The first International Conference on Concussion in Sport in Vienna introduced a 6-step graduated return to play protocol for athletes sustaining concussions (Table 1). In this protocol, step 1 requires an athlete to have complete rest and no activity. Once the athlete has been asymptomatic at rest for at least 24 hours, he or she can start rehabilitation. If at any point the athlete has recurrence of post-concussive symptoms during these steps, he or she should drop back a step to activities that did not trigger symptoms. Step 2 allows for light aerobic exercise, such as stationary bicycling or walking. Step 3 includes sport-specific exercise and light resistance training such as skating in hockey or running in soccer. Non-contact drills (jumping, cutting, turning) can be added in step 4. Full-contact training after medical clearance occurs in step 5. Full clearance for game play is the final step 6. Steps 2-6 have a mnemonic – BRAIN (Bicycling, Running, Agility, “In red,” No restriction) – that can help young athletes and their parents to keep track of each step. Athletes should remain asymptomatic for at least 24 hours before trying to proceed to the next level. Progression through each step should take a minimum of 1 day and may be longer depending on individual circumstances.
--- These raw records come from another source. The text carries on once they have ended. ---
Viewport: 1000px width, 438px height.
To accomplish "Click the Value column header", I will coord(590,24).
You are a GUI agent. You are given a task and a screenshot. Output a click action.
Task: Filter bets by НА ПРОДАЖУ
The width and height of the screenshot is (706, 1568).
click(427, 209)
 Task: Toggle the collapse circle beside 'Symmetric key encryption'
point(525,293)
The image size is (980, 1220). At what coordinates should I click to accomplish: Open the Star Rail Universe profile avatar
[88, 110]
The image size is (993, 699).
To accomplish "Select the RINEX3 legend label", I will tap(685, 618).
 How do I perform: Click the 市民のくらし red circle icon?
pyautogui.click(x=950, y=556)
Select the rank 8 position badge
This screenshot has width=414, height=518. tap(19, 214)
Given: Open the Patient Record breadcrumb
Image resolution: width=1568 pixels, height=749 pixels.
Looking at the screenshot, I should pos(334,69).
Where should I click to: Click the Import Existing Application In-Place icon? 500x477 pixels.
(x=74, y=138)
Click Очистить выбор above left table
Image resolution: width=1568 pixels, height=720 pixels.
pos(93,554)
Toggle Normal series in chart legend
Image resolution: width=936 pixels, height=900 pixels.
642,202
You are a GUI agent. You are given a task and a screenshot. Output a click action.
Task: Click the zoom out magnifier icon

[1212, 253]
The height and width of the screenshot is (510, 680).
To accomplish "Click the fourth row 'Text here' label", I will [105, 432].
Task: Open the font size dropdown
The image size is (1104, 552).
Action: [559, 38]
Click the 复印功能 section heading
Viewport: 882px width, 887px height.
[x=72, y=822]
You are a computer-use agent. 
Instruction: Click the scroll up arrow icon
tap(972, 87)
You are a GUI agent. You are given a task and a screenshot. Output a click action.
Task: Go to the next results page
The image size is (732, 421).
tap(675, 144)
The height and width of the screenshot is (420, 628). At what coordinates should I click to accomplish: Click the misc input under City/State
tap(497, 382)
The panel in Prague also hypothesized a potential difference in the pathophysiology and natural course of concussions, including recovery time, in young children. A new concept of “cognitive rest” was proposed suggesting that concussed children limit their exertion with both physical and cognitive activities (ie, scholastic work and video games) while symptomatic. Helpful information on returning to school after a concussion is available at: http://www.cdc.gov/concussion/pdf/TBI_Returning_to_School-a.pdf.
At the current time, the graduated return to play guidelines described in the Vienna conference are applicable to children (5-18 years of age) though future research is needed in this area, particularly regarding the time of asymptomatic rest and the length of the graduated return to play guidelines. More studies are needed to evaluate the recovery patterns and effects of sports-related concussion in younger athletes. Our institution has recently received a grant to investigate and potentially validate assessment tools for concussed school-aged athletes (between ages of 6 to 13 years).
Presently, there is no evidence-based studies demonstrating the efficacy of acetaminophen, nonsteroidal anti-inflammatory drugs (NSAIDs), or any other medication in treating or improving the recovery time for the concussed athlete.
1. Concussions are common in sports and still under-reported by young athletes.
2. Subjective assessment tools are available to identify and follow concussed athletes, but these are dependent on the honest reporting of symptom severity by athletes.
3. Objective assessment tools may assist a clinician’s decision on when a patient is ready to safely return to play.
4. There is no evidence to support the routine use of medications to treat concussed athletes.
5. The majority of high school athletes will require more than 7-10 days to recover from concussion and time is the best treatment for concussions.
6. The graduated return to play protocol can be applied to young athletes when they are asymptomatic at rest.
7. The ideal assessment of concussed athletes requires frequent reevaluations.